[Exercise] Repeat every record word for word and omit the images.

(Entries taken from a collection)
============================================================

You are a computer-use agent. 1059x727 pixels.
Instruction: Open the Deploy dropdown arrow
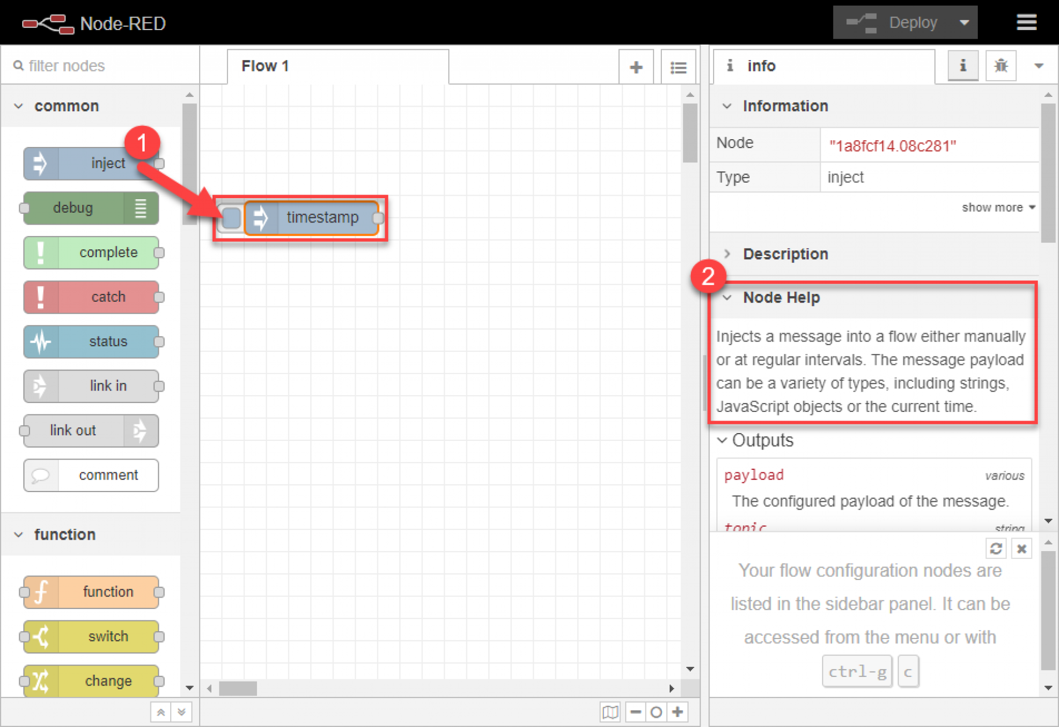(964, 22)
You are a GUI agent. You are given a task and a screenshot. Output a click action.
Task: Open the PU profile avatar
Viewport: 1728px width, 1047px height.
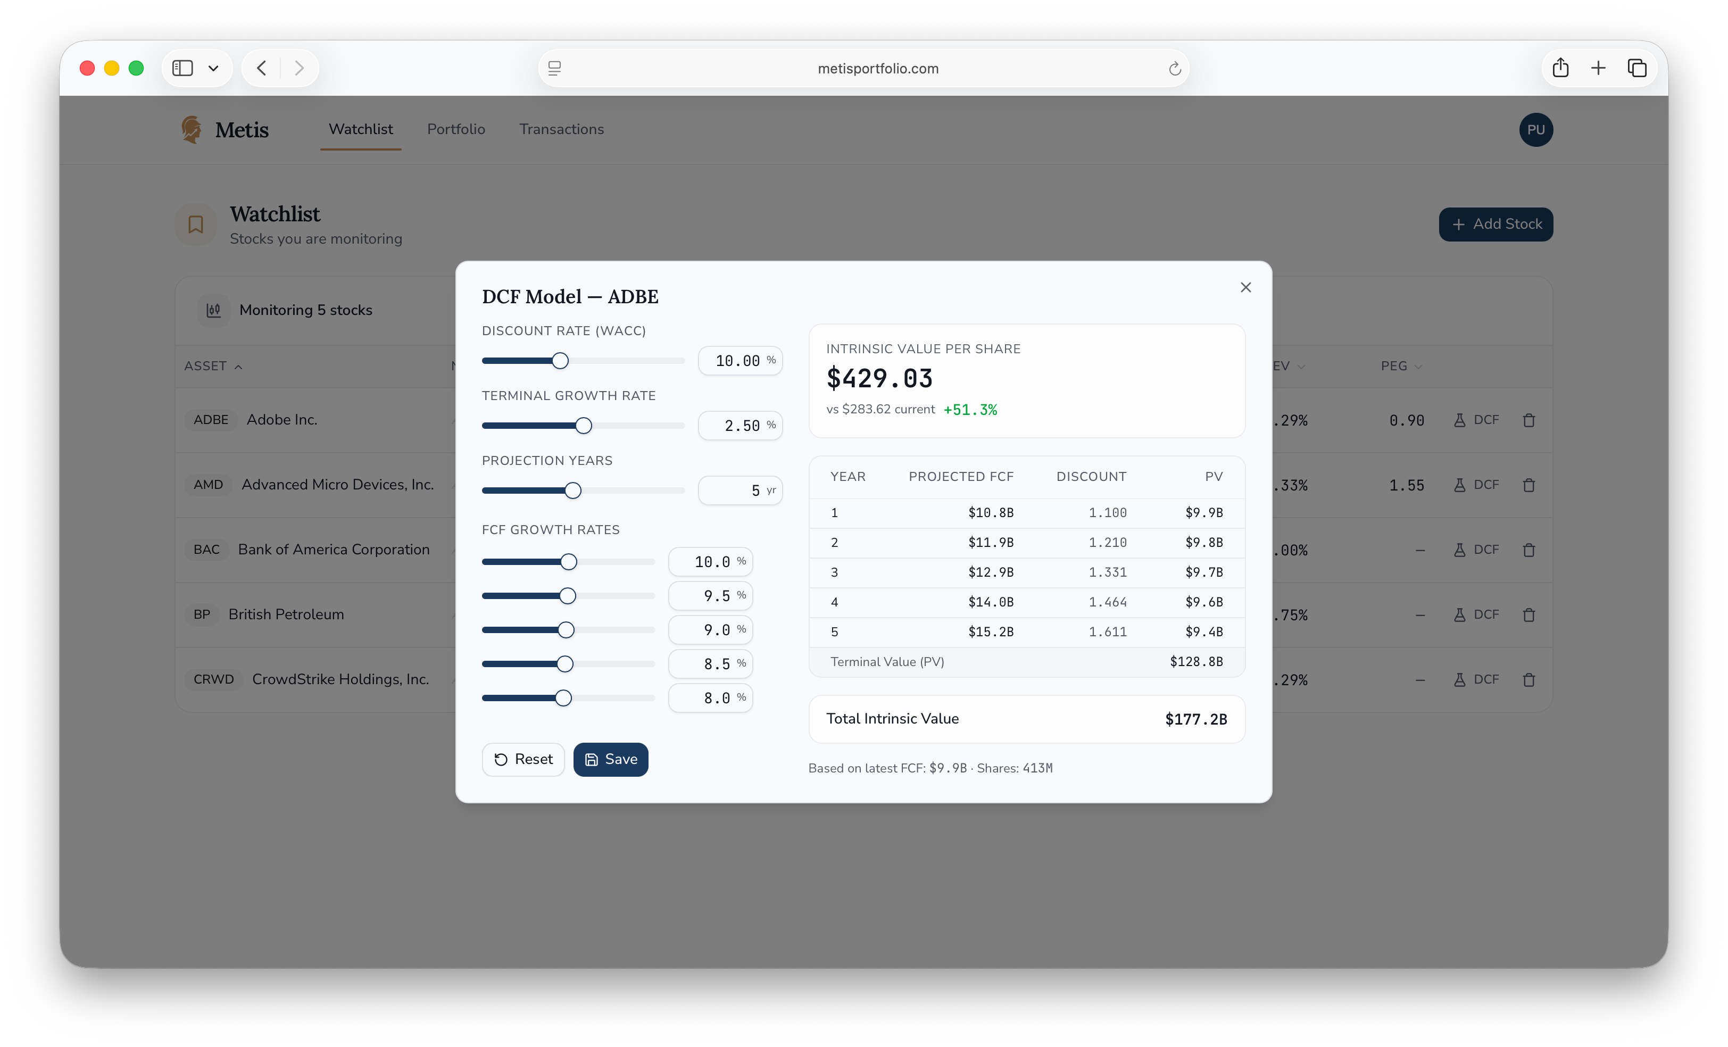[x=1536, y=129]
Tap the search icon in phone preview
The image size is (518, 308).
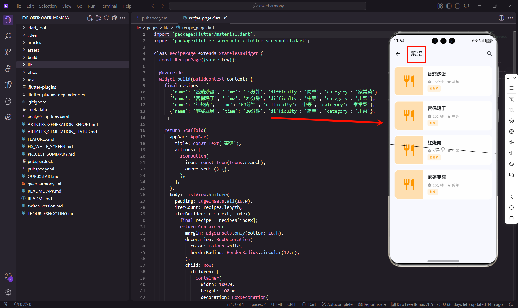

============================================================

[Task result]
You are a computer-use agent. 1059x727 pixels.
Instruction: Open the Deploy dropdown arrow
(964, 22)
You are a GUI agent. You are given a task and a screenshot. Output a click action.
Task: Open the PU profile avatar
Viewport: 1728px width, 1047px height.
[x=1536, y=129]
Tap the search icon in phone preview
The image size is (518, 308).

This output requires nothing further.